Director: Darren Lynn Bousman
Cast: Donnie Wahlberg, Tobin Bell, and Shawnee Smith
Rated: R
Runtime: 91 min.
by Brian Eggert
Reviewed:
10/26/2007
Original Release Date:
10/28/2005
The first Saw ends with its killer, Jigsaw (Tobin Bell), revealing that through his murders, he tests his victims in hopes that they’ll survive. His “lesson” mirrors his own near-death experience, from which he learned to appreciate life. And instead of letting people alone and allowing them to be their depraved selves, he forces his revelation onto others. Consider Jigsaw a public servant, giving degenerates and moral scabs a second chance. If only his victims would think of it that way when they’re being tortured to death…
Hostel and Wolf Creek were released in 2004, combining with Saw to inaugurate the term “torture porn” into movie lingo. In this sub-subgenre of horror, the plot revolves around elaborate deaths, which make up the film’s rhythm. Just as pornography exists as a few notes accompanying a primary arrangement of sex scenes, torture porn’s rhythm works through scales of detailed suffering. Every twisted piece of flesh, incision, broken limb, or chopped-up organ is filmed with clarity and shoved in the viewer’s face. It’s a lamentable and boring way to make horror movies.
Saw II begins with toughguy Detective Matthews (Donnie Wahlberg) covering another Jigsaw murder. Investigating the scene, he finds a clue that leads him to Jigsaw’s lair. Just as in the first movie, Murderer Headquarters is a seedy, abandoned industrial warehouse filled with every imaginable torture device. There they find Jigsaw hooked up to an i.v., clearly still suffering from an incurable brain malady (perhaps the same one that justifies his demented logic). In his usual cryptic dialogue, Jigsaw confronts Matthews and exposes the dirty cop’s rough, immoral on-the-job practices. He tells Matthews he wants to play a game…
Scenes similar to this repeat themselves. One involves a man crawling into an incinerator, which of course locks him in where he’s burned alive. Each of Jigsaw’s victims is sectioned off in their own room, each with a specific torture device, each meeting their own gristly fate. Elaborate deaths and killing apparatuses are of greater importance than the character dying in this movie. We feel like we’re entering separate rooms in a peep show, each with a different spectacle we can’t take our eyes off. Eventually our quarter runs out and we move on to the next one.
Creator of the series and director of the first, James Wan hands the reigns to director and co-writer Darren Lynn Bousman.

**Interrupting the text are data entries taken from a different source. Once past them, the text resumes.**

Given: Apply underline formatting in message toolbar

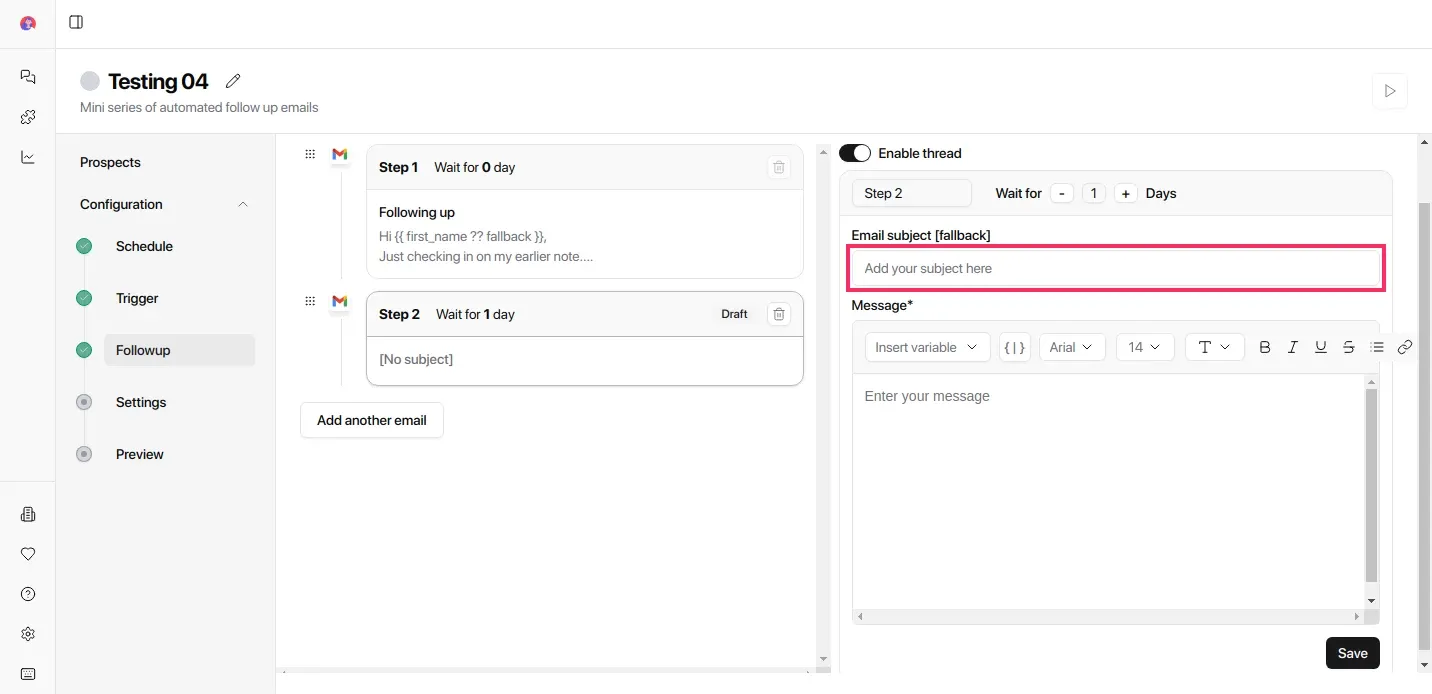Looking at the screenshot, I should (x=1321, y=347).
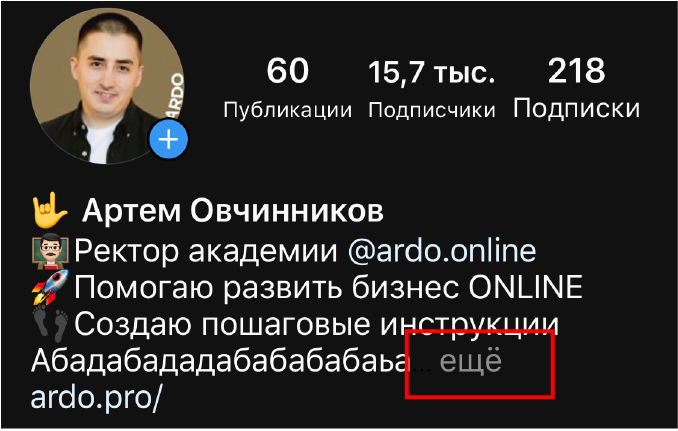Click the truncated Абадабадада bio text
Image resolution: width=678 pixels, height=431 pixels.
pyautogui.click(x=220, y=361)
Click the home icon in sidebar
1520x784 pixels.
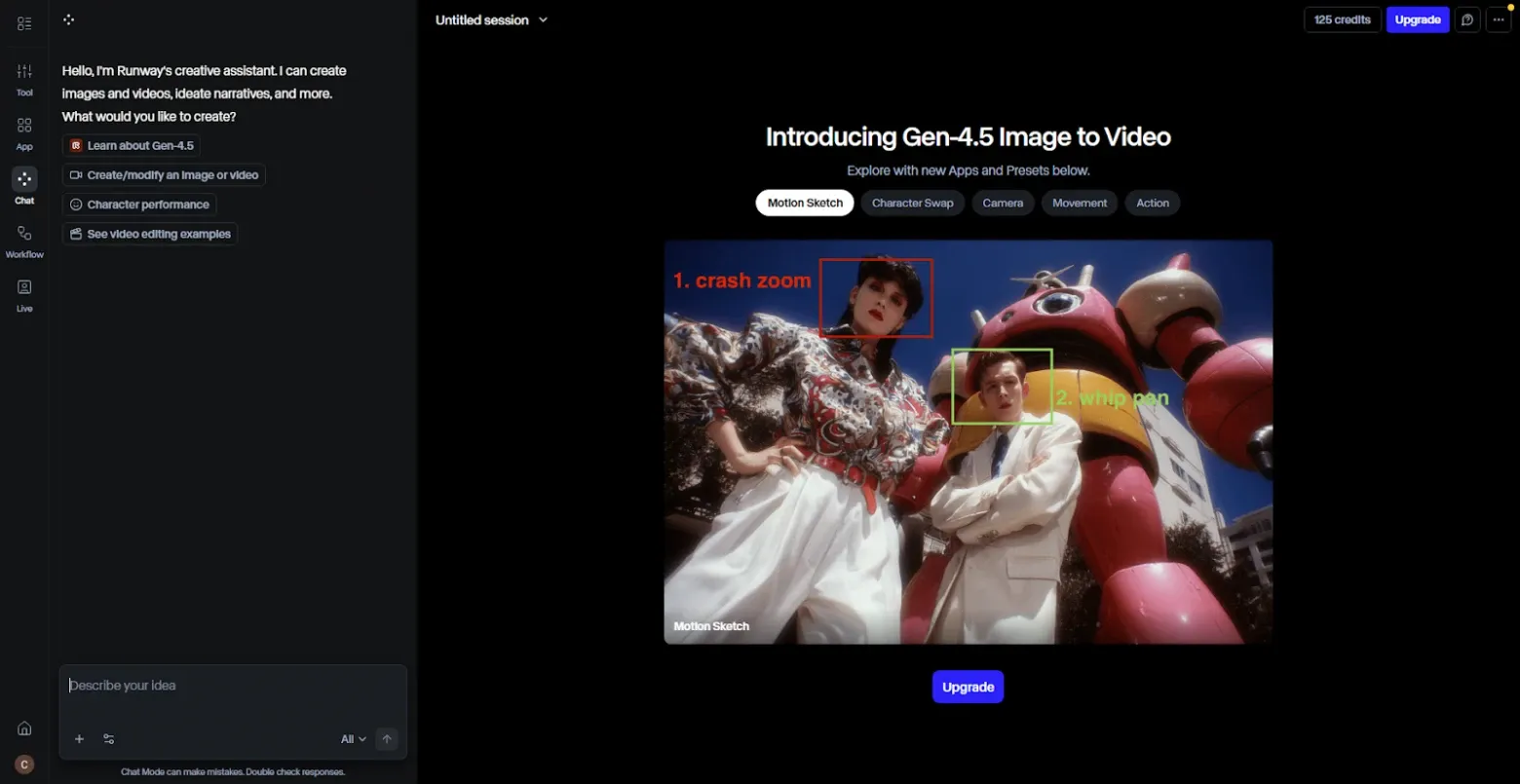coord(24,728)
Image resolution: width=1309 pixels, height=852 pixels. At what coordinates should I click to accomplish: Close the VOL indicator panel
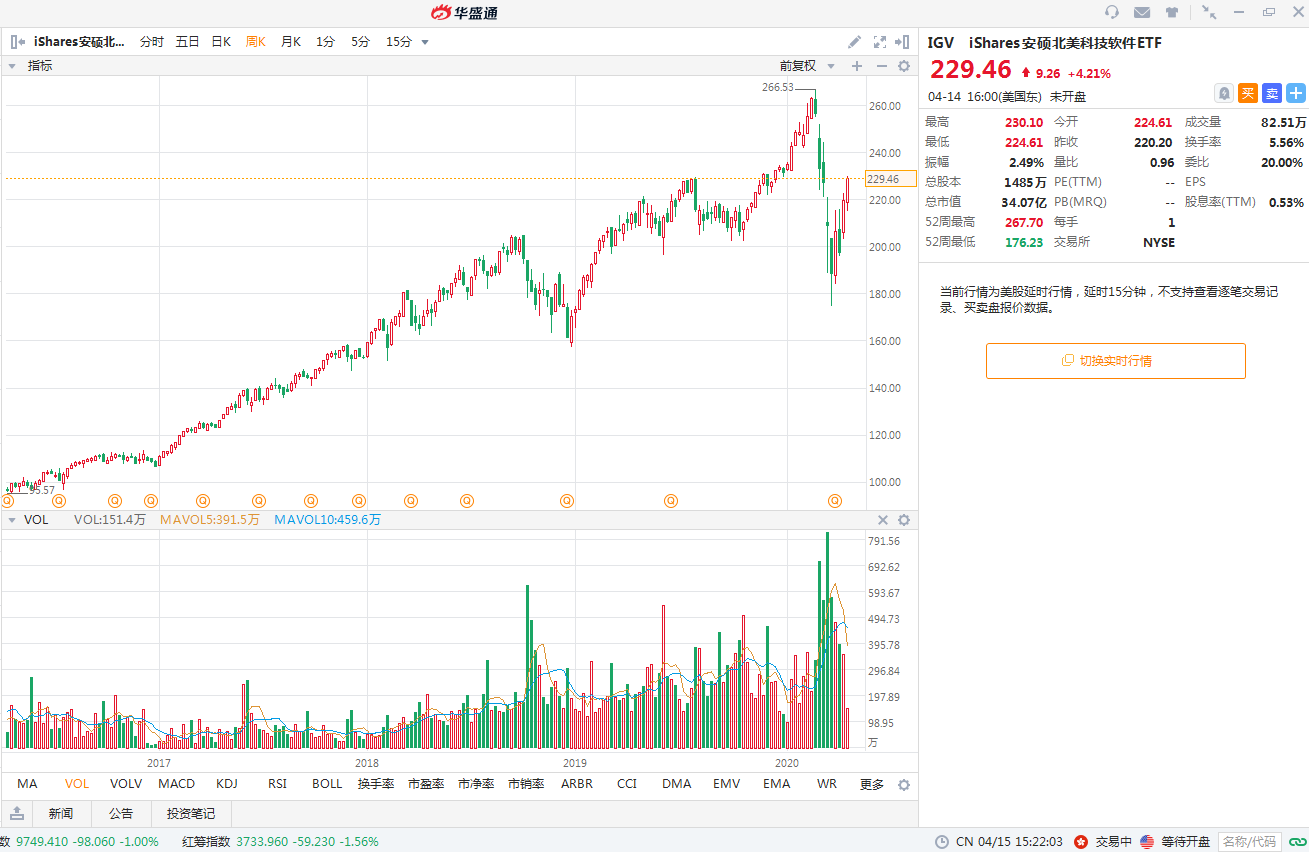point(883,520)
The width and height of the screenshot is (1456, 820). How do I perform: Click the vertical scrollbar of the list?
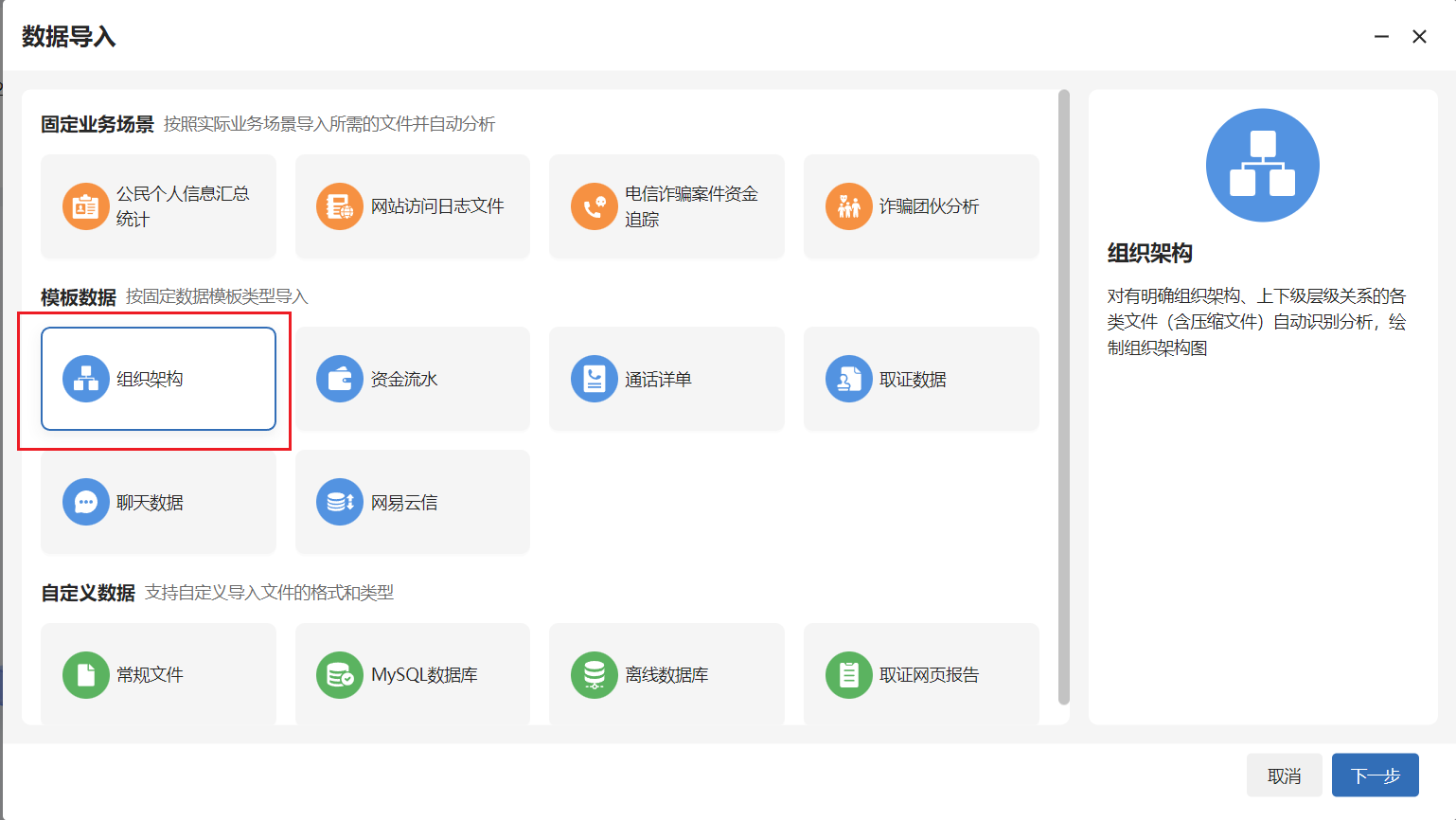point(1063,398)
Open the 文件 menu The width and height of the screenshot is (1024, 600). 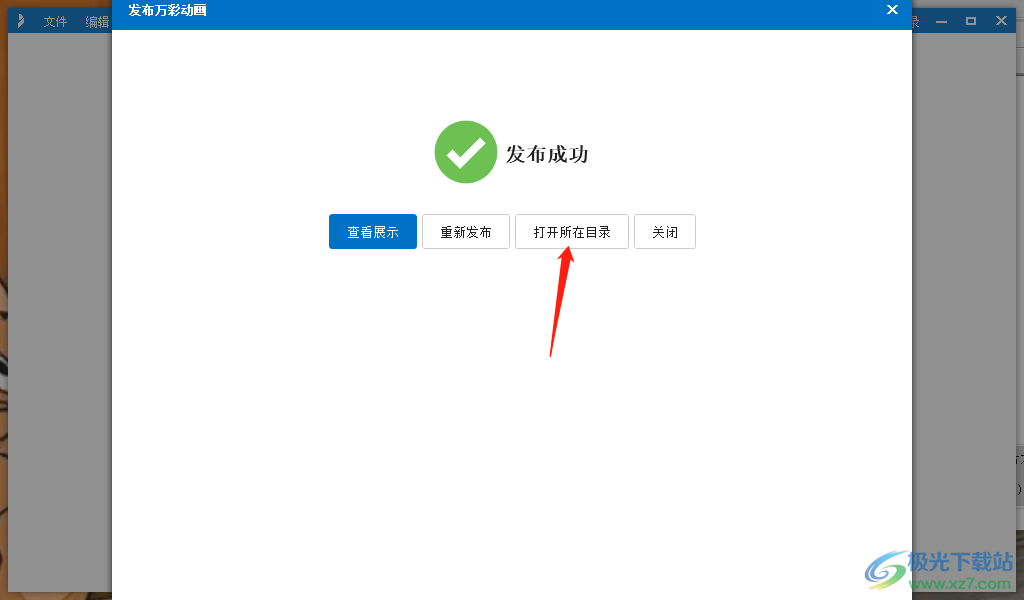pos(56,22)
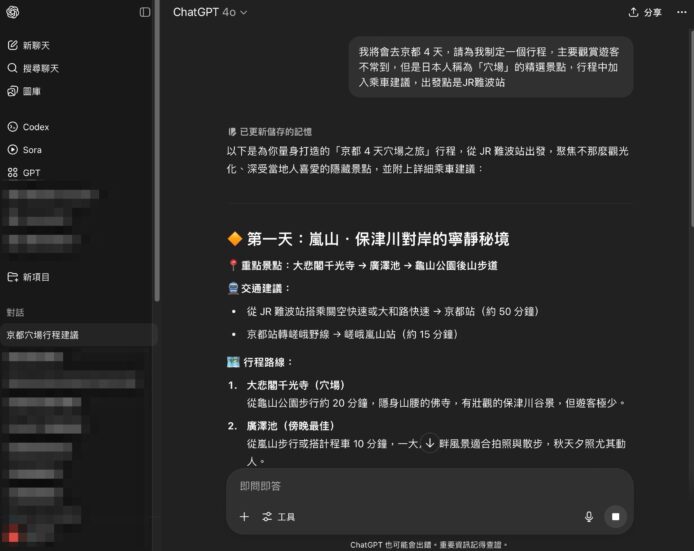Click the ChatGPT logo icon
The height and width of the screenshot is (551, 694).
point(13,12)
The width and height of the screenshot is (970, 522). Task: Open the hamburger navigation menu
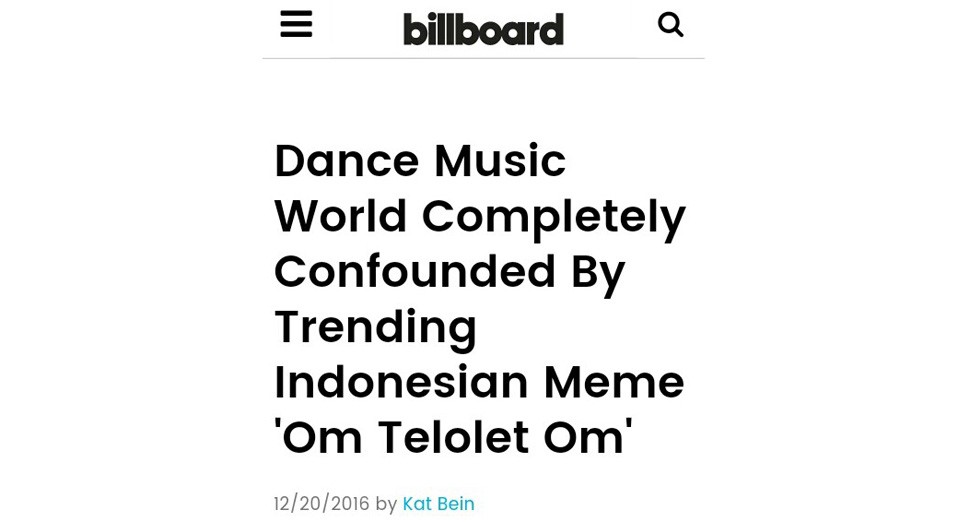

Together, Bousman and writer Leigh Whannell construct their version of a skewed morality play where “guilty” victims are pulled apart like shredded beef in a crock pot. Manic editing carries over from the first, here to near unwatchable extremes. Ghastly torture apparently isn’t intense enough—it has to be sped-up and viewed from every which way, cut and reformed like twitching fits of film. After the first Saw, audiences now expect twists and turns galore in addition to their unhealthy abundance of bodily carnage. By the end of this sequel, we realize all subsequent sequels will rely on this formula. And since these films are relatively cheap to produce and earn mad money, we can likely expect the Saw series to develop into another cookie-cutter horror franchise like Friday the 13th or A Nightmare on Elm Street in the 1980s and 1990s. I can’t say I’m looking forward to it.
More from this series:
Saw (2004)
Saw III (2006)
Saw IV (2007)
Saw V (2008)
Saw VI (2009)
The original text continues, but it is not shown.